Work item ->
Copy out exactly each line from the line with "Informatica (87, 1004)" through the last line of the material below.

Supplied material ->
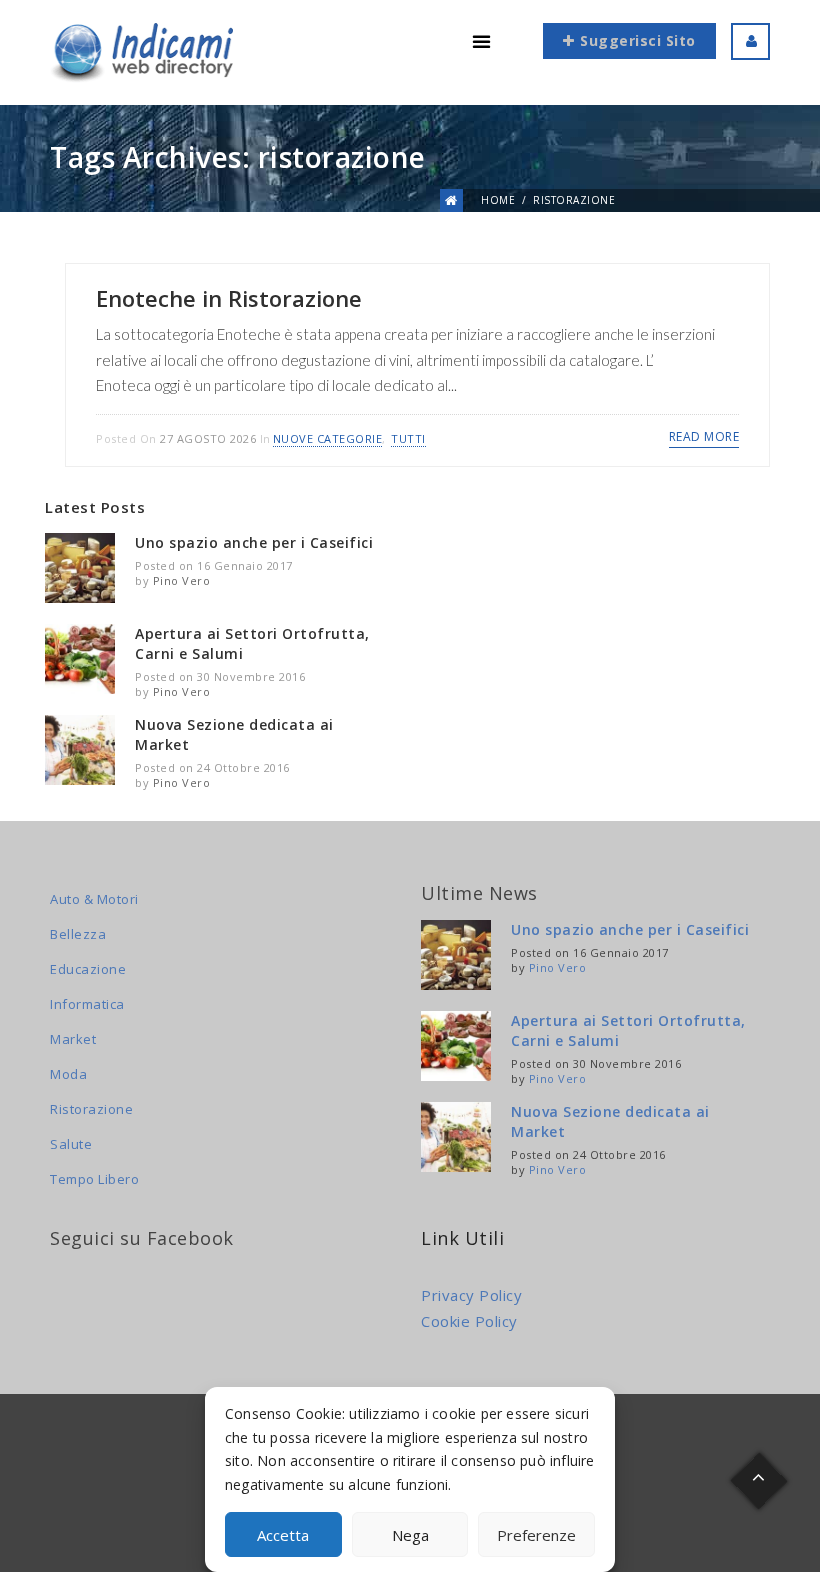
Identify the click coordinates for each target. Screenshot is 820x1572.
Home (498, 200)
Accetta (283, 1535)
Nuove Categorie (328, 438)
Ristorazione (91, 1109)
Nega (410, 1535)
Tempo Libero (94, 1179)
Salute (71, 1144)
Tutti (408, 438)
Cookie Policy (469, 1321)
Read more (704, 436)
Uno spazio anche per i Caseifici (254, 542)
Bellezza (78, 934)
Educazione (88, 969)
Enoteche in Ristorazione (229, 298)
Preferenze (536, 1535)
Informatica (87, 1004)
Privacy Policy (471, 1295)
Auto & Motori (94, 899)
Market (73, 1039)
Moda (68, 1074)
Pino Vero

Answer section ->
Informatica (87, 1004)
Privacy Policy (471, 1295)
Auto & Motori (94, 899)
Market (73, 1039)
Moda (68, 1074)
Pino Vero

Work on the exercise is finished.